NFS Performance Checking and Optimizing

Mounting parameters
1. soft/hard
  hard: If the NFS service of the server becomes invalid after the client is successfully mounted, the client attempts to resend the service request infinitely. Therefore, programs that access the file system, such as running the cd, ls, or df command, are suspended and services are not responded. After the NFS service is restarted on the server, the client waits the returned operation result for a period of time.
  
  soft: When soft is used for mounting, an error is returned after the client attempts to resend the request in limited times.
  
  Note: If this parameter is not set, hard is used by default.
2. timeo/retrans
  timeo: specifies the waiting time before the request is retransmitted, and retrans specifies the number of retransmission times after each request fails.
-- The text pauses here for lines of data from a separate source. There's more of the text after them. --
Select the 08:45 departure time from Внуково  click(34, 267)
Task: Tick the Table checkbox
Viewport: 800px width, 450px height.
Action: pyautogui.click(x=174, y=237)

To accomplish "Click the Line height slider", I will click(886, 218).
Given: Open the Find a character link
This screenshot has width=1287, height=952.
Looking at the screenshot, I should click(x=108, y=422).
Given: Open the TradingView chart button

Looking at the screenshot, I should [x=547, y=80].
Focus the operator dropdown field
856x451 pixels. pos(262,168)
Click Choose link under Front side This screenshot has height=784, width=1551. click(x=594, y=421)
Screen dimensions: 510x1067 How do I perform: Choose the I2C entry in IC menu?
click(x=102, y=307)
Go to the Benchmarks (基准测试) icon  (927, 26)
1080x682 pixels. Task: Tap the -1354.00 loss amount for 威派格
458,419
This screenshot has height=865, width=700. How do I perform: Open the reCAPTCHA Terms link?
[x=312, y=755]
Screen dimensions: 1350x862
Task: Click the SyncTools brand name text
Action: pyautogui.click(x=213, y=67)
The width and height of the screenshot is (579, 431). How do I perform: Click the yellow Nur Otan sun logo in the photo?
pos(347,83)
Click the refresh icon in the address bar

Both parameters are used to control the behavior of the client after the request times out. This parameter is valid only when retrans and soft are used together.
3. wsize
  wsize: If this parameter is not set, the value is negotiated between the client and server.
  
  Note: Generally, the default value is used. The value is negotiated between the client and server. For a congested low-speed network, you can reduce the value of this parameter so that smaller request packets are sent to the server to improve NFS performance. For a high-speed network, you can increase the value of this parameter to reduce the number of request packets sent to the server and improve performance.
4. rsize
  rsize: If this parameter is not set, the value is negotiated between the client and server.
  
  Note: Generally, the default value is used. The value is negotiated between the client and server. For a congested low-speed network, you can reduce the value of this parameter so that smaller request packets are sent to the server to improve NFS performance. For a high-speed network, you can increase the value of this parameter to reduce the number of request packets sent to the server and improve performance.
5. ac/noac
  ac/noac: To improve performance, the NFS client caches file attributes (ac by default), checks the file attributes periodically, and updates the file attributes. When the ac parameter is used to cache file attributes, the acregmin, acregmax, acdirmin, acdirmax, or actimeo parameter can also be used. acregmin/acregmax: specifies the minimum and maximum duration (in seconds) for caching common file attributes on the NFS client. After the duration expires, the attributes are updated. By default, the minimum duration is 3s and the maximum duration is 60s.
  
  acdirmin/acdirmax: specifies the minimum and maximum duration (in seconds) for setting the attributes of the cache directory on the NFS client. After the duration expires, the attributes are updated. By default, the minimum duration is 3s and the maximum duration is 60s.
  
  actimeo: sets acregmin, acregmax, acdirmin, and acdirmax to the same value, in seconds.
  
  Note: When the attributes of the shared file on the server are frequently changed by multiple clients, you are advised to use the noac option, or ac with a smaller acregmin, acregmax, acdirmin, or acdirmax value to achieve better attribute consistency. If the attributes of the shared files on the server are not frequently changed, for example, the file sharing is read-only or the network delivers good performance, you are advised to use the default ac option and set acregmin, acregmax, acdirmin, or acdirmax based on the actual network status.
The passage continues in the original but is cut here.